Lopsided odds vs. winning record

Since Cooke announced last March that she’d be running again for Van Orden’s seat, she has been the Democratic front-runner. She’s been endorsed by national political figures including Sen. Bernie Sanders and former Transportation Secretary Pete Buttigieg and is running with the support of the Democratic Congressional Campaign Committee. 

Cooke has also built a sizable fundraising operation. Despite a promise not to take corporate PAC money, she raised nearly $6.5 million in the most recent filing period — more than Van Orden. Berge, meanwhile, raised $565,000 for that same period. 

Cooke told the Examiner that her campaign’s recent internal polling shows she has a 46-point lead in the primary. An internal poll the campaign released in March, when it was still a three-way race, showed Cooke was favored by 43 points.

But Berge says that neither the money nor those out-of-state endorsers are registered to vote in the district, adding that she’s not afraid to push against the party’s establishment to stay in the race. 

“It’s this myth that whoever has the most money will win elections,” Berge said. “On one hand, people say let’s overturn Citizens United, and then the other hand they say, ‘well, we have to only support the person with the most money,’ but we need to support people that are showing up for people in local communities, and let the primary play out, and not put fingers, thumbs on the scale.”

Citizens United was a 2010 U.S. Supreme Court ruling that found it is unconstitutional to place limits on the political spending of corporations and labor unions on the grounds that doing so violates the 1st Amendment. 

When voters in the primary head to the polls in August, they’ll be weighing if they should nominate Cooke — who previously lost the 2022 primary for the seat, won the 2024 primary but went on to lose that year to Van Orden. Berge said that on the trail, voters frequently mention Cooke’s 0-2 record as a concern. 

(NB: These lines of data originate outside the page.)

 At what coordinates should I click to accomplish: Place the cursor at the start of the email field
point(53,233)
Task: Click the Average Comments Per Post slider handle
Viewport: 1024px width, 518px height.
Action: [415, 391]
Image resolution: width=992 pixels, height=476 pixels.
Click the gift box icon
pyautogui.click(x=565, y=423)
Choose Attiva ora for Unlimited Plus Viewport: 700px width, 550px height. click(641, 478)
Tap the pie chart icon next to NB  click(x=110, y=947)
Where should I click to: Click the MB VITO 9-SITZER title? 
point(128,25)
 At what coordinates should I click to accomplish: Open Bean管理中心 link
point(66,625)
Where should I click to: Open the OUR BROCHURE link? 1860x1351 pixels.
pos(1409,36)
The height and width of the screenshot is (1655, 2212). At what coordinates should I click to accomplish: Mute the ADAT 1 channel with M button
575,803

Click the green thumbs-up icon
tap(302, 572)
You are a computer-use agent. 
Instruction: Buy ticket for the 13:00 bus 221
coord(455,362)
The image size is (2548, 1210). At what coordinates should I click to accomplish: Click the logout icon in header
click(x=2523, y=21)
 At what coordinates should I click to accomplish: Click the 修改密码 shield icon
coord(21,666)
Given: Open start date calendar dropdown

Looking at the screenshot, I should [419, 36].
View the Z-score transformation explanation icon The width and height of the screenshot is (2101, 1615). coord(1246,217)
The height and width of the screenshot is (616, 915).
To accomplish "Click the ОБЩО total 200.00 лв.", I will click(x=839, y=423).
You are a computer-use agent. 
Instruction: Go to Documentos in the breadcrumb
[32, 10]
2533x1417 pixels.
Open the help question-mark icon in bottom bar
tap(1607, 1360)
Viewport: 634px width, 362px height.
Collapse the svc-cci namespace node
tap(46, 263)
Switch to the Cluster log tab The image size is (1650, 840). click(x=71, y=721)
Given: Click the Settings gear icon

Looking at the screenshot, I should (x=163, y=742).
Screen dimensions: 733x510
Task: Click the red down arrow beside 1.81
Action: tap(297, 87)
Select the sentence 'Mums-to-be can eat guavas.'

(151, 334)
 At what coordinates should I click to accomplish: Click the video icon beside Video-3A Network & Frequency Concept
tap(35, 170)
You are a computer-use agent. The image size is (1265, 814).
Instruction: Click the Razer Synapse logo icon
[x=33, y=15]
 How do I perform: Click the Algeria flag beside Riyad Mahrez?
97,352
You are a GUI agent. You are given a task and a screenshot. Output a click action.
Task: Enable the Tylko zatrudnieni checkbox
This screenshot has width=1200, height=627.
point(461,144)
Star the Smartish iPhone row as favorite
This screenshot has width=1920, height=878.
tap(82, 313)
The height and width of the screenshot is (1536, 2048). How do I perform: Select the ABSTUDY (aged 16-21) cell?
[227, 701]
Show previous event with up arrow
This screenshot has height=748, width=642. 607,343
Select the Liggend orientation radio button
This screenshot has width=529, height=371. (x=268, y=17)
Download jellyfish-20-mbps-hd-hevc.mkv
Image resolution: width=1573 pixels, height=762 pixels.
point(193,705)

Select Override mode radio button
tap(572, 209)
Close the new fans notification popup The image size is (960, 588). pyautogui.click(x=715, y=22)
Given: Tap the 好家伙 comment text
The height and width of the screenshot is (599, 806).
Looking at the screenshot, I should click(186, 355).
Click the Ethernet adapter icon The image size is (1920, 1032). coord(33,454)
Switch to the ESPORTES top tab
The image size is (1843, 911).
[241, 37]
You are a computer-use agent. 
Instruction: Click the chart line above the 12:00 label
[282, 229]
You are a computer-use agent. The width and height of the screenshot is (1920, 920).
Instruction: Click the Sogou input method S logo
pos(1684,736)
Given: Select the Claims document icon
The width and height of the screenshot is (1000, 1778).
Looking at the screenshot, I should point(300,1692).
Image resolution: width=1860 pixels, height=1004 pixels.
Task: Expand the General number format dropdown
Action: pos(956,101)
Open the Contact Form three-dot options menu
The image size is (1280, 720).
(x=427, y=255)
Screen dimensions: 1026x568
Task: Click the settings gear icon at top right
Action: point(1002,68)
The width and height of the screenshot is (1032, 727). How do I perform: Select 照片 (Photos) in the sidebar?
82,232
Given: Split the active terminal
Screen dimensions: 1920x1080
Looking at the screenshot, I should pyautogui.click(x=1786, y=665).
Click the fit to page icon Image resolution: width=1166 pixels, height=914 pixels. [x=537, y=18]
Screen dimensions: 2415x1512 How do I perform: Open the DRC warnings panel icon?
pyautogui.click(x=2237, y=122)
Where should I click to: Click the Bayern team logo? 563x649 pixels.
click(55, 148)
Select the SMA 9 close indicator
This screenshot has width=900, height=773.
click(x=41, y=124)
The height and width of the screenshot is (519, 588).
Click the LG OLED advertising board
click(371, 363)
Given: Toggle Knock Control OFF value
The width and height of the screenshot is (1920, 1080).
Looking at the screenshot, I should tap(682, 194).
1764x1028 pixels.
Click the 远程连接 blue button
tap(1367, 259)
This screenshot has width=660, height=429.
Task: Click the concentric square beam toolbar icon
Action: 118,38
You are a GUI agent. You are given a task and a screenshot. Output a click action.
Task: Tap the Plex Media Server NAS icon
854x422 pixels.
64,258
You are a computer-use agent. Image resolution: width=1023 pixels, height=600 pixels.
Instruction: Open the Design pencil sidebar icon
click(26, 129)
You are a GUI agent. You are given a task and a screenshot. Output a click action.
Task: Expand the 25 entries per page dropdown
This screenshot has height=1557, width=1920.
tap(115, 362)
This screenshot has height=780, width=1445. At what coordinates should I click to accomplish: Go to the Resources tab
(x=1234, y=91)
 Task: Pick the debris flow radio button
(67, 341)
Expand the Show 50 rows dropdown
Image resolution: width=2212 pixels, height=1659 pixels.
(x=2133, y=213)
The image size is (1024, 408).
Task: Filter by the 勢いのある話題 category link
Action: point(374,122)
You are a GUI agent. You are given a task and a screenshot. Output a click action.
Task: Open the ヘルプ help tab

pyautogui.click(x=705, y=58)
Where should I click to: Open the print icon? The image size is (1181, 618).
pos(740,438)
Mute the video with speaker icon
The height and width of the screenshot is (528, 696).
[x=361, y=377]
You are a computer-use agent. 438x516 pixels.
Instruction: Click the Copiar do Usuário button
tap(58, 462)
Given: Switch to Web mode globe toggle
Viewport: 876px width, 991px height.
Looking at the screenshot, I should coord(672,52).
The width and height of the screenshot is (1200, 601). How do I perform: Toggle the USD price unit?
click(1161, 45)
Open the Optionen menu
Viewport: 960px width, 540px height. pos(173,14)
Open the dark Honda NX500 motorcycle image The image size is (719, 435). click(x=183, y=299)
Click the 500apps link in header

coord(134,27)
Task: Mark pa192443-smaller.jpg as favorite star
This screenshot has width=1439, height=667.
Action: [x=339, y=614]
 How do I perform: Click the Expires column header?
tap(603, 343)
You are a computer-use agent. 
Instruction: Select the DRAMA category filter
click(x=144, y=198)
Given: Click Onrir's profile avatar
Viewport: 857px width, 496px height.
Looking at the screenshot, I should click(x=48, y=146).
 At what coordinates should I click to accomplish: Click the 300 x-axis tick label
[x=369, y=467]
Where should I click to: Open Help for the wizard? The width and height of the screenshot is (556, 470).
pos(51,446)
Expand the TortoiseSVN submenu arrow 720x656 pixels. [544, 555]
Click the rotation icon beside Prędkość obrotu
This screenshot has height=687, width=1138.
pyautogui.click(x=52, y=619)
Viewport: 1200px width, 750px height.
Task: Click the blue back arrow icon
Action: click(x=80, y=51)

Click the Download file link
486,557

“That does come up as probably the number one thing that people say is that well, she’s lost twice, and that’s why they’re voting for me, because they appreciate I’ve been elected three times,” Berge said. 

But Cooke says that her loss to Van Orden by less than three percentage points, in a year in which the national political landscape favored Republicans, is an asset, not a flaw. 

“I don’t think there is any skepticism about electability,” she said. “I outperformed every Democrat on the ticket in 2024. I outperformed [Kamala] Harris by 9,000 votes, and I outperformed our senator, Tammy Baldwin, by 5,000 votes in this district. And so, in what was a red wave year to perform that well, I think we’re feeling really good about our chances this cycle.”